O que finalmente destravou isso foi, ironicamente, ficar sem trabalho. Saí da 3C e comecei a construir algo pessoal — uma lib de componentes em Lit pra e-commerce. Foi indo bem, até eu parar e pensar: mesmo terminando, como eu ia me apresentar com isso? Simplesmente colocar um e-commerce genérico no ar, sem contexto nenhum? Foi aí que lembrei da vontade antiga e decidi: desta vez o portfólio sai do papel.

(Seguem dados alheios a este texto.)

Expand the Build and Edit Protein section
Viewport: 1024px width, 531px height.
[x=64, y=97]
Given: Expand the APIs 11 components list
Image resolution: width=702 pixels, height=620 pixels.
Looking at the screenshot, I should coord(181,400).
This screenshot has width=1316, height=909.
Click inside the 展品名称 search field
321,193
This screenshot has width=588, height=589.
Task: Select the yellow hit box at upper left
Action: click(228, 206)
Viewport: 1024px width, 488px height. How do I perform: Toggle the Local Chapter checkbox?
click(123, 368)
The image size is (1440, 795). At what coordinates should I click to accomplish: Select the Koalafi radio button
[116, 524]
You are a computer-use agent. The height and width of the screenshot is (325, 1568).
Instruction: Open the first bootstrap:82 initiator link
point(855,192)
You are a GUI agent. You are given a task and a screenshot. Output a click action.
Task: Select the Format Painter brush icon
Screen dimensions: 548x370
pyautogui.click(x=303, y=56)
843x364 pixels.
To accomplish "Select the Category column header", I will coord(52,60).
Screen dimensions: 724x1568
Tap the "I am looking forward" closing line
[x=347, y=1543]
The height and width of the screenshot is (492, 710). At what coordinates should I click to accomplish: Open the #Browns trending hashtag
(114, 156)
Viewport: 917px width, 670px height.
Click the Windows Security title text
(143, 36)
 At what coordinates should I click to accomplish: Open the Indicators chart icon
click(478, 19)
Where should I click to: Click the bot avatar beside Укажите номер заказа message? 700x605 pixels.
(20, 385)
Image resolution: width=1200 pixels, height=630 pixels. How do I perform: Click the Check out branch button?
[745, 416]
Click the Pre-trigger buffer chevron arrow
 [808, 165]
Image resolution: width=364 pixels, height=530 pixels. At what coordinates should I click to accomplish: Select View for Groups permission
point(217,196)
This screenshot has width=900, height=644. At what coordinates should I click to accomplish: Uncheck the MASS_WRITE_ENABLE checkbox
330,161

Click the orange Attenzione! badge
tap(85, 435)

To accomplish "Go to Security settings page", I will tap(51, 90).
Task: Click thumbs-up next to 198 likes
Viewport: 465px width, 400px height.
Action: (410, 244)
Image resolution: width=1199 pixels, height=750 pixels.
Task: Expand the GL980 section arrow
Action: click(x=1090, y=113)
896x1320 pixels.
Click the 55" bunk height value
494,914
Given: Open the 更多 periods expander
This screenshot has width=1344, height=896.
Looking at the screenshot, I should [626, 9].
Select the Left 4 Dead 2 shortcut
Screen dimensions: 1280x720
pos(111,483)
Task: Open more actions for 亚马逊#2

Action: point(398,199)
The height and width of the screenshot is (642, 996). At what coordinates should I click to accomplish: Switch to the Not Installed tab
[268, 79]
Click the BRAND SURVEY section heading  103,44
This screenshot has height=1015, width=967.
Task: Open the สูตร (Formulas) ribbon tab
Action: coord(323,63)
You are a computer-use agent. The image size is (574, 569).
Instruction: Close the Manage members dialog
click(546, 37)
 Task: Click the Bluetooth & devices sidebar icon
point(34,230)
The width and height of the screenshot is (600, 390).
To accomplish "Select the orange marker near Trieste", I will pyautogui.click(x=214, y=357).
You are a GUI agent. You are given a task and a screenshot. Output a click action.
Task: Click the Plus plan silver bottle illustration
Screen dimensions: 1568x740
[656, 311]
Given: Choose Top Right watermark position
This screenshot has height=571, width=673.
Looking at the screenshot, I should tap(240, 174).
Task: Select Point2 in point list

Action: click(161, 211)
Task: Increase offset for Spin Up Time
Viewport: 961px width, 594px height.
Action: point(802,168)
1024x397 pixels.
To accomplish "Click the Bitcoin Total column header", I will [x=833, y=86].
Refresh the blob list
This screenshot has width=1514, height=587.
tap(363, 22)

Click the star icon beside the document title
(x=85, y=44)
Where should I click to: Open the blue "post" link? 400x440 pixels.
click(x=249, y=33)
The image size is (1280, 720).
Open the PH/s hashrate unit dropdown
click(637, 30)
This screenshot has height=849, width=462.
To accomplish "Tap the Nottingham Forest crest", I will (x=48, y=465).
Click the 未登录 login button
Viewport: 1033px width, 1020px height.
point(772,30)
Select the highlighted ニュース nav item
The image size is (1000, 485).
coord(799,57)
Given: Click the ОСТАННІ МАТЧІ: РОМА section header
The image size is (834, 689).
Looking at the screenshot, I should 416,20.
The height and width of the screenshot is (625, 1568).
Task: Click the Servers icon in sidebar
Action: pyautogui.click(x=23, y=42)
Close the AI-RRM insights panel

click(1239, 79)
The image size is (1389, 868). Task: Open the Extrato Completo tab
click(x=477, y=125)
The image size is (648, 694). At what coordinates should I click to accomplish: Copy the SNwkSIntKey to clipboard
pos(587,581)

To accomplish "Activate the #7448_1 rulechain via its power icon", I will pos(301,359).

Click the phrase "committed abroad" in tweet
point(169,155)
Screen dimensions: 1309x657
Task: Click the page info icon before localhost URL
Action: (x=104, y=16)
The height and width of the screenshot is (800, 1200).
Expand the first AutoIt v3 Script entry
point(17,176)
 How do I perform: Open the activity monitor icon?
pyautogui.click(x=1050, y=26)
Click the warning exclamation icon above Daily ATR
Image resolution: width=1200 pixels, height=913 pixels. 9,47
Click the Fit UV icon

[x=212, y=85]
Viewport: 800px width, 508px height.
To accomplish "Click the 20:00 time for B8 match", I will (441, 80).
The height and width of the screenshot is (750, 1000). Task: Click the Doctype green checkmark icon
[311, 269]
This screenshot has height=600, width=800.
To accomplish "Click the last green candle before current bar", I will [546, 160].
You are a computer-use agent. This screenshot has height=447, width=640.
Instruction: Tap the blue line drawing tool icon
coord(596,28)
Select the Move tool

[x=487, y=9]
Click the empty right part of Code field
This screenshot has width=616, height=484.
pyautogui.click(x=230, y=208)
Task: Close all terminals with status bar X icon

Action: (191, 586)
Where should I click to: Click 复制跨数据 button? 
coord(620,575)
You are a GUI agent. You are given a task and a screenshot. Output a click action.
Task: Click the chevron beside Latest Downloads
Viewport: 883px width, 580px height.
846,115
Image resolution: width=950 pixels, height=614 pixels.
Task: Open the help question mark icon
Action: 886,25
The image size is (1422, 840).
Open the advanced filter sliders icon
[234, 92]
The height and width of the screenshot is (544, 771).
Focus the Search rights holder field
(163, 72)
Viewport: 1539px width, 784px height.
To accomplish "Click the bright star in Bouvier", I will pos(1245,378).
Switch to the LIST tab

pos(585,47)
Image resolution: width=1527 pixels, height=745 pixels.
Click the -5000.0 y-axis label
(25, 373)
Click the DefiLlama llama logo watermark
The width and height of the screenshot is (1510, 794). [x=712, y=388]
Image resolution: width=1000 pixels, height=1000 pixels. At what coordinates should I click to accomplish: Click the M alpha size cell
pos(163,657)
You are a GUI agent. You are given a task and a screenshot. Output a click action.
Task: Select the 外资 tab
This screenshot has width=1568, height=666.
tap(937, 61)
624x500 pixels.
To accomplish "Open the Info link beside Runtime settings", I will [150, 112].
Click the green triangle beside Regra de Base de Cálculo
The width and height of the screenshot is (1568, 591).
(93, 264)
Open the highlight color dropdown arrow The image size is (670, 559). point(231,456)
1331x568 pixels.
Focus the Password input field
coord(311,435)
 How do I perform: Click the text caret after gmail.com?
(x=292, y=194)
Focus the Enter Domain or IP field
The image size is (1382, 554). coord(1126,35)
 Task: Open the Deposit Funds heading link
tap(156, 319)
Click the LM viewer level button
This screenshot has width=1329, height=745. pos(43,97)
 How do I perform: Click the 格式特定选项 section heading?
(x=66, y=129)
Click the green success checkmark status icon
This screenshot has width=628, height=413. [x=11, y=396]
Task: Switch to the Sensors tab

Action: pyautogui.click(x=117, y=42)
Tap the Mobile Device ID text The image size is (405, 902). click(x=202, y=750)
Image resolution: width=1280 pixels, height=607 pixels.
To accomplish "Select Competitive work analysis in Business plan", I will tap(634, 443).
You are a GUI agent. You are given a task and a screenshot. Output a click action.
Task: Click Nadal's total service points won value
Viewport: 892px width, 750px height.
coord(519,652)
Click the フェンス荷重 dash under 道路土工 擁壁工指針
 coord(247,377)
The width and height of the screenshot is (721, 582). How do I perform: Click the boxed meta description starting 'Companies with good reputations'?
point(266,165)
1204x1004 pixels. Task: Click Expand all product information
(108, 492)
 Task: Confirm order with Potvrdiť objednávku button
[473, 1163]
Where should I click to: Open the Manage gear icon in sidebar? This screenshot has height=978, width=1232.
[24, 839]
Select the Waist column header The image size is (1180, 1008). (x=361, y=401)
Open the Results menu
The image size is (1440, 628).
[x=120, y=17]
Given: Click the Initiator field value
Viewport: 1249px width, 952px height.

## O problema que a lib de temas resolveu primeiro

Minha lib de componentes em e-commerce precisava de alguma forma de estilo. E eu não queria instalar dependência atrás de dependência — Bootstrap, Vuetify, Tailwind — queria algo meu, do jeito que eu gosto de codar. Abri a documentação do Bootstrap (a que eu mais tenho experiência, já modifiquei e customizei várias vezes) e comecei a construir a minha própria versão em SCSS, puxando bastante de lá, mas com zero dependência de JavaScript pra começar.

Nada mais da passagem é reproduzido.